If $E$ is an elliptic curve over $K$, then we give the set $E(K)$ of all $K$-rational points on $E$ the structure of abelian group with identity element $\O$. If we embed $E$ in the projective plane, then this group is determined by the condition that three points sum to the zero element $\O$ if and only if they lie on a common line. See Figure 10.1.3 for an example, in which $(0,2)$ and $(1,0)$ add to $(3,4)$ in the group law.

Figure 10.1.3: The Group Law: $(1,0)+(0,2)=(3,4)$ on $y^2=x^3-5x+4$

That the above condition defines an abelian group structure on $E(K)$ is not obvious (the trickiest part is seeing that the operation is associative). The best way to understand the group operation on $E(K)$ is to view $E(K)$ as a class group, very similar to class groups of number fields. Let $\Div (E/K)$ be the free abelian group on the points of $E$, which is analogous to the group of fractional ideals of a number field. We call the elements of $\Div (E/K)$ divisors. Let $\Pic (E/K)$ be the quotient of $\Div (E/K)$ by the principal divisors, i.e., the divisors associted to rational functions $f\in K(E)^*$ via

$$f \mapsto (f) = \sum_{P} \ord _P(f) [P].$$

Note that the principal divisor associated to $f$ is analogous to the principal fractional ideal associated to a nonzero element of a number field. The definition of $\ord _P(f)$ is analogous to the ``power of $P$ that divides the principal ideal generated by $f$''. Define the class group $\Pic (E/K)$ to be the quotient of the divisors by the principal divisors, so we have an exact sequence:

$$0\to K(E)^*/K^* \to \Div (E/K) \to \Pic (E/K) \to 0.$$

A key difference between elliptic curves and algebraic number fields is that the principal divisors in the context of elliptic curves all have degree 0, i.e., the sum of the coefficients of the divisor $(f)$ is always 0. This might be a familiar fact to you: the number of zeros of a nonzero rational function on a projective curve equals the number of poles, counted with multiplicity. If we let $\Div ^0(E/K)$ denote the subgroup of divisors of degree 0, then we have an exact sequence

$$0\to K(E)^*/K^* \to \Div ^0(E/K) \to \Pic ^0(E/K) \to 0.$$

To connect this with the group law on $E(K)$, note that there is a natural map

$$E(K) \to \Pic ^0(E/K), \qquad P \mapsto [P-\O].$$

Using the Riemann-Roch theorem, one can prove that this map is a bijection, which is moreover an isomorphism of abelian groups. Thus really when we discuss the group of $K$-rational points on an $E$, we are talking about the class group $\Pic ^0(E/K)$.

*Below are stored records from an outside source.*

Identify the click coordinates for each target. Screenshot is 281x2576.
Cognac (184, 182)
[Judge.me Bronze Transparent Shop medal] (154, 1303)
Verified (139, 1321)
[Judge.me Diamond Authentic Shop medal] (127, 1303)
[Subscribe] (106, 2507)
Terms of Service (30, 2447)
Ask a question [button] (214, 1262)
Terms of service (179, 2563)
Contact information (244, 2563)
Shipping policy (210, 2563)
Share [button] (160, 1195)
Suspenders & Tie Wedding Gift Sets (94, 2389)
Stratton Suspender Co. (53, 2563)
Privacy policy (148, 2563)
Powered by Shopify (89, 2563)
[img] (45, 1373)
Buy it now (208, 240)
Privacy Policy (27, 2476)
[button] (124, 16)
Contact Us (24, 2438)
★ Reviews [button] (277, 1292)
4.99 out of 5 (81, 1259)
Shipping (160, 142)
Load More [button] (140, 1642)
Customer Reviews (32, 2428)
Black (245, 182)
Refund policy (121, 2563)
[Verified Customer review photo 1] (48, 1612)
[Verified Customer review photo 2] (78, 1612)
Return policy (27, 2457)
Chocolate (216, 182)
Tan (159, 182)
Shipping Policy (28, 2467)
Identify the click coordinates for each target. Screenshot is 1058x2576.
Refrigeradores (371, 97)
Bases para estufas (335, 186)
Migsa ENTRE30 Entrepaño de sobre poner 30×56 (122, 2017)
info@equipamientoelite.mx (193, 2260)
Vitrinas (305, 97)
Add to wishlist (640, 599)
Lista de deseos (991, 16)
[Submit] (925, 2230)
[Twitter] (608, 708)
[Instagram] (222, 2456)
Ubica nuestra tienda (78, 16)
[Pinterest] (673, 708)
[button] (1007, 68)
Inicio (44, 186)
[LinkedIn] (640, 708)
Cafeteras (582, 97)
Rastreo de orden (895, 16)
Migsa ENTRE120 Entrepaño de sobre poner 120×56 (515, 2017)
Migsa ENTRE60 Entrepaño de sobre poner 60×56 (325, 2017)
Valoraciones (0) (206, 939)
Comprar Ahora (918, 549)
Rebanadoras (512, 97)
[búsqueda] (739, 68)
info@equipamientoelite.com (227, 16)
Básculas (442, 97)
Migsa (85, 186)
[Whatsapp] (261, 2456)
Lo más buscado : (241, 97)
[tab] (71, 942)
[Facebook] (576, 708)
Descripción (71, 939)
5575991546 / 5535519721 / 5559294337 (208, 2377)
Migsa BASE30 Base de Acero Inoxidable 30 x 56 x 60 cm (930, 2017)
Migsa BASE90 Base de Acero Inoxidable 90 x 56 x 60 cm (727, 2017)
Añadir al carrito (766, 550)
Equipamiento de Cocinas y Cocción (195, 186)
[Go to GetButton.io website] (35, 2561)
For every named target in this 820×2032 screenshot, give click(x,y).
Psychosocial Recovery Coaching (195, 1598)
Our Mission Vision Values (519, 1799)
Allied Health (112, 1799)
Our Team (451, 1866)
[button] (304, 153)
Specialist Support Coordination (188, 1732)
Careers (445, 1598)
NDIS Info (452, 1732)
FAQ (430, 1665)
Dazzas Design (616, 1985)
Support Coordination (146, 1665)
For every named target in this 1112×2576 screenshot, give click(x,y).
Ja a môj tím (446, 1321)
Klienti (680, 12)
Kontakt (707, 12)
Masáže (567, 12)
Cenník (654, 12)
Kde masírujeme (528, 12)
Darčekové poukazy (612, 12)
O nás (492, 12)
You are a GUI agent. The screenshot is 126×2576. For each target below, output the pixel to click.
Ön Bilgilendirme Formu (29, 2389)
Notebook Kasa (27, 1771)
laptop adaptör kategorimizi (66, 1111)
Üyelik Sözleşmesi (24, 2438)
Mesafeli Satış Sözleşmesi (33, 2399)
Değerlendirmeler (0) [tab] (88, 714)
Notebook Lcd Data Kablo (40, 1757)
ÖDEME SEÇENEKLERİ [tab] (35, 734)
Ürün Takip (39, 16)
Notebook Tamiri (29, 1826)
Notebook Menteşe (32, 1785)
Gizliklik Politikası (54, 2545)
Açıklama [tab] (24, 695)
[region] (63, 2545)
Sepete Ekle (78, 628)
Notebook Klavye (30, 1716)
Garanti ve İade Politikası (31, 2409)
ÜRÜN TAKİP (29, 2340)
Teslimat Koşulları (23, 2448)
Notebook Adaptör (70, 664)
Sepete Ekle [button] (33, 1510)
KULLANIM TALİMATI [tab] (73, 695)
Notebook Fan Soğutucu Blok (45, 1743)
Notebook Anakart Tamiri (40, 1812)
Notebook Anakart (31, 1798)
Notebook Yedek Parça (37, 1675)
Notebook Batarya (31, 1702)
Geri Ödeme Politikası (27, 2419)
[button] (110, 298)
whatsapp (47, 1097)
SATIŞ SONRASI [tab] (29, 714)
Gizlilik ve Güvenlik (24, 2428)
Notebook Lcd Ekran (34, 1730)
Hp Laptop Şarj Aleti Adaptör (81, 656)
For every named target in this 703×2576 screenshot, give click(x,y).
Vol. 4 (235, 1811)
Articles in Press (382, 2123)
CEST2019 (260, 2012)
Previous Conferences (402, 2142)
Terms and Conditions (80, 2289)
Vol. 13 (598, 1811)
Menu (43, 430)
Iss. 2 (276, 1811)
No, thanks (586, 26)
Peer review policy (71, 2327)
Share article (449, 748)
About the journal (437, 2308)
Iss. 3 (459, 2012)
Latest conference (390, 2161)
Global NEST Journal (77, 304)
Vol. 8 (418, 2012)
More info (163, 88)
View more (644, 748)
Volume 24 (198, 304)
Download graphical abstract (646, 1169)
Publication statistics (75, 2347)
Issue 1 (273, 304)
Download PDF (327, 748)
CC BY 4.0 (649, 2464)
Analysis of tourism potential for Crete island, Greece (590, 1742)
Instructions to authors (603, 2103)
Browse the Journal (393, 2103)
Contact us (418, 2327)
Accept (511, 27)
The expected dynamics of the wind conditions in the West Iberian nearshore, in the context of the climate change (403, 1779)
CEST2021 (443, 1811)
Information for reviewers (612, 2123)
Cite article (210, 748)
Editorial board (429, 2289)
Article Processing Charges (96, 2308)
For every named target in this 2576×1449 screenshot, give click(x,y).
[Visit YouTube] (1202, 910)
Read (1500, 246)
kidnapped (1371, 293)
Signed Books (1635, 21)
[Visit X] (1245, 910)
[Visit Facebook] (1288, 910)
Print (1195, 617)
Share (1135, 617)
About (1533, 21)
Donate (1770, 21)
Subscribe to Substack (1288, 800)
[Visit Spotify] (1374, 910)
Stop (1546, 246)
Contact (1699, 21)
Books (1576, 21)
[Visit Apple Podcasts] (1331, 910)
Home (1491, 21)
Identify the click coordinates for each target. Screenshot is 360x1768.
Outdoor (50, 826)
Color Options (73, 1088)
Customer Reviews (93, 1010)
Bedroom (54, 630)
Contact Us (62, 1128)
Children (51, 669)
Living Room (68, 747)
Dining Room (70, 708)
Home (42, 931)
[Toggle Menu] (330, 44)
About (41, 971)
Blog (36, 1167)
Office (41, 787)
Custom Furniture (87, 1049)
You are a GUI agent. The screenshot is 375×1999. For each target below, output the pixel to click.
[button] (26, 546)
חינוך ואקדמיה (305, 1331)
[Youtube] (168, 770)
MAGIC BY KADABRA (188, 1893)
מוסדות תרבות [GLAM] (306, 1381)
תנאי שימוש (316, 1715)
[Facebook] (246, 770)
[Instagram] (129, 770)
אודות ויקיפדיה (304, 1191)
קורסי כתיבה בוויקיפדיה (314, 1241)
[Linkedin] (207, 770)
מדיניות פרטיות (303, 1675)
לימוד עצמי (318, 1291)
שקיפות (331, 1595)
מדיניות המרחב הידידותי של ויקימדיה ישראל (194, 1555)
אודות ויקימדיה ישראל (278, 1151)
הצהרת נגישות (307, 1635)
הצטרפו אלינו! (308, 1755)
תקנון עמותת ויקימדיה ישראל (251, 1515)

Recall that we proved (Theorem 7.1.2) that the class group $\Cl (\O_K)$ of a number field is finite. The group $\Pic ^0(E/K) =E(K)$ of an elliptic curve can be either finite (e.g., for $y^2 + y = x^3 - x + 1$) or infinite (e.g., for $y^2 + y = x^3 - x$), and determining which is the case for any particular curve is one of the central unsolved problems in number theory.

Also, if $L/K$ is an arbitrary extension of fields, and $E$ is an elliptic curve over $K$, then there is a natural inclusion homomorphism $E(K)\hookrightarrow E(L)$. Thus instead of just obtaining one group attached to an elliptic curve, we obtain a whole collection, one for each extension of $L$. Even more generally, if $S/K$ is an arbitrary scheme, then $E(S)$ is a group, and the association $S\mapsto E(S)$ defines a functor from the category of schemes to the category of groups.